Jour de grimpe 4: Cerro de la Cruz
Après avoir démonté le camp, nous nous attaquons au Cerro de la Cruz. Nous aurions bien aimé enchaîner plusieurs longueurs pour gravir les 120m mais nous n’osons pas laisser les enfants seuls en bas. En cas de problème, impossible de redescendre rapidement pour les aider. Nous enchaînons donc des voies en couenne de 30 à 35 mètres, toutes dans le 6. C’est une grimpe principalement en dalle avec de petites prises de pieds et de main, encore différente de ce que l’on a connu sur le site de la Ola. En milieu d’après-midi, nous redescendons vers le parking avec pour objectif de grimper un peu sur un autre secteur qui se trouve sur le chemin. Nous cherchons ce fameux secteur un moment, trouvons quelques voies équipées mais ne ressemblant pas tout à fait à la photo du topo. Nous doutons d’être au bon endroit. Il se fait déjà tard, nous décidons finalement de redescendre au parking. Nous rejoignons le camion vers 17h30. Le temps de ranger tout notre matériel, nous quittons Los Gigantes une heure plus tard, juste à temps pour rejoindre Villa Carlos Paz avant la nuit que nous passerons au bord du lac.

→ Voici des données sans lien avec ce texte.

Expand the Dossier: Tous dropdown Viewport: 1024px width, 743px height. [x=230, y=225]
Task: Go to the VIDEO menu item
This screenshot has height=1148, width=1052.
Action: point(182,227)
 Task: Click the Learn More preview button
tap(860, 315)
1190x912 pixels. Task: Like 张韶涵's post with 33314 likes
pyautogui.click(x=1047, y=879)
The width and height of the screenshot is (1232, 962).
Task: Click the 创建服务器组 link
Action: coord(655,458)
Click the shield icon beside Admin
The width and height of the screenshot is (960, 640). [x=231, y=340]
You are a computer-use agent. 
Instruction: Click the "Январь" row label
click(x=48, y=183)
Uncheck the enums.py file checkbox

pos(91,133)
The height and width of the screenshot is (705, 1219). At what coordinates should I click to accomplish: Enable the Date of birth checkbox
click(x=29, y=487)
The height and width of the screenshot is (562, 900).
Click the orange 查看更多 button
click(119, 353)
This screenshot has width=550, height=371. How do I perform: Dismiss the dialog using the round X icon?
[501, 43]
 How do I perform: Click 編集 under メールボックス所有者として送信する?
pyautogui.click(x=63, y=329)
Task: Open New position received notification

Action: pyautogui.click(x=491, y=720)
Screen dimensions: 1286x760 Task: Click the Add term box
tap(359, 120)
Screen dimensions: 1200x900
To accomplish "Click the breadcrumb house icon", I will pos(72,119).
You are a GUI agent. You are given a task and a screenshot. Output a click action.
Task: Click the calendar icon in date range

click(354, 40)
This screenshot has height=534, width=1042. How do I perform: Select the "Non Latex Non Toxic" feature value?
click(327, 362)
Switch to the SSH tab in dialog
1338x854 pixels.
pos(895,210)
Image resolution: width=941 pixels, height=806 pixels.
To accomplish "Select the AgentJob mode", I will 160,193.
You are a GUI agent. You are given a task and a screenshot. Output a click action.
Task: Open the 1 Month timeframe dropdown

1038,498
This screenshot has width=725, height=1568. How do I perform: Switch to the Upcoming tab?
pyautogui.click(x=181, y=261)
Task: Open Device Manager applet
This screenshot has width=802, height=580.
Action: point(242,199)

Cette nuit fut extrêmement reposante. Après cette escapade au coeur de la nature, la ville avait quelque chose de rassurant pour ma part. Nous étions au fond d’une impasse au bord d’un lac, avec vue sur les montagnes verdoyantes et sur les lumières de la petite ville touristique et balnéaire qui accueille la bourgeoisie de Cordoba le week-end. Nous y resterons jusqu’au lendemain midi, profitant de la vue pour faire une jolie salle de classe aux enfants.